» **PROBLEM**: No pictures belong in the answer. Repeat all the entries exactly.

[Source records]

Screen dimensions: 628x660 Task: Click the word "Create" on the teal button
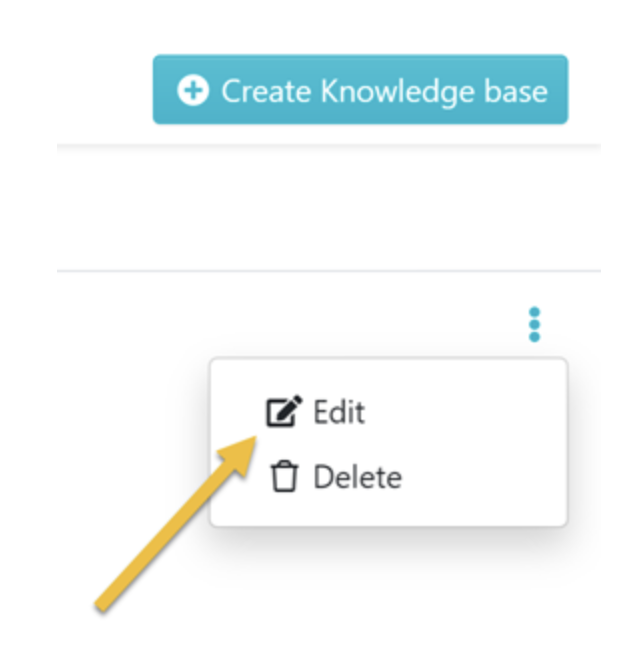click(x=266, y=91)
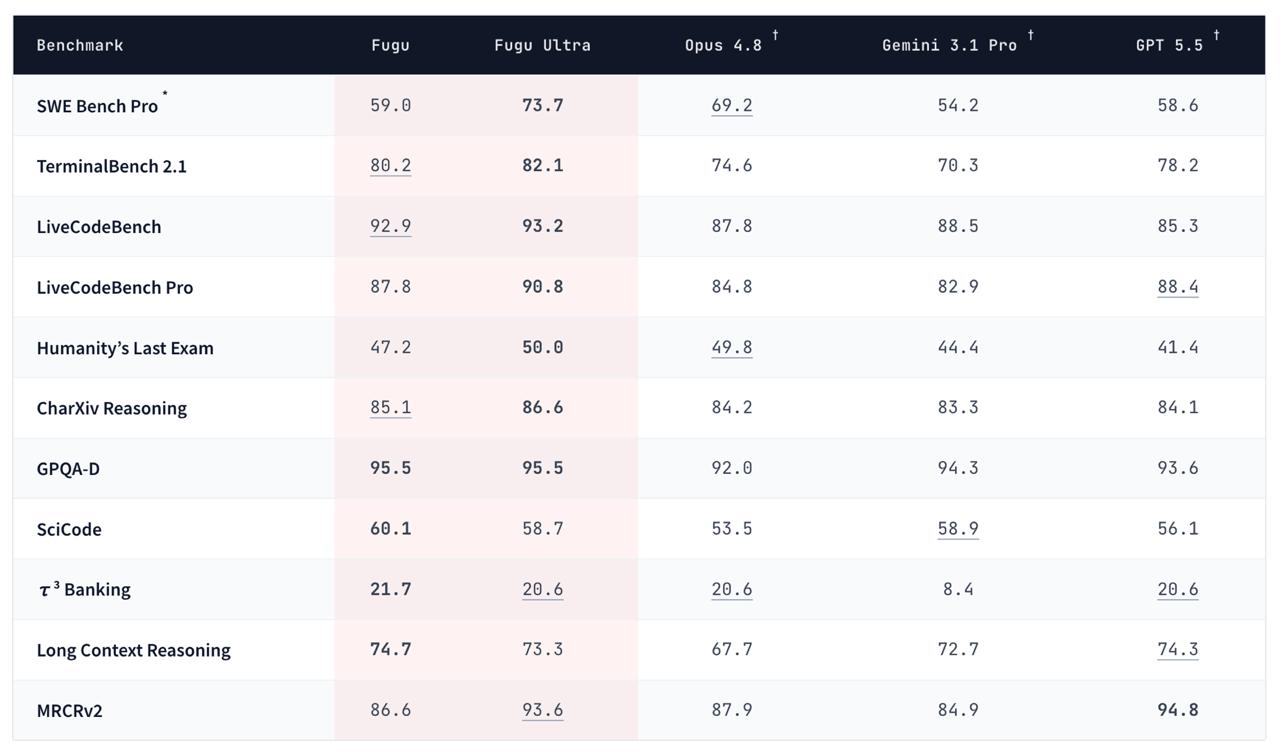The height and width of the screenshot is (756, 1280).
Task: Select the Fugu column header
Action: click(390, 45)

» **TASK RESULT**:
Screen dimensions: 628x660 Task: Click the word "Create" on the teal button
click(x=266, y=91)
The height and width of the screenshot is (756, 1280).
Task: Select the Fugu column header
Action: click(390, 45)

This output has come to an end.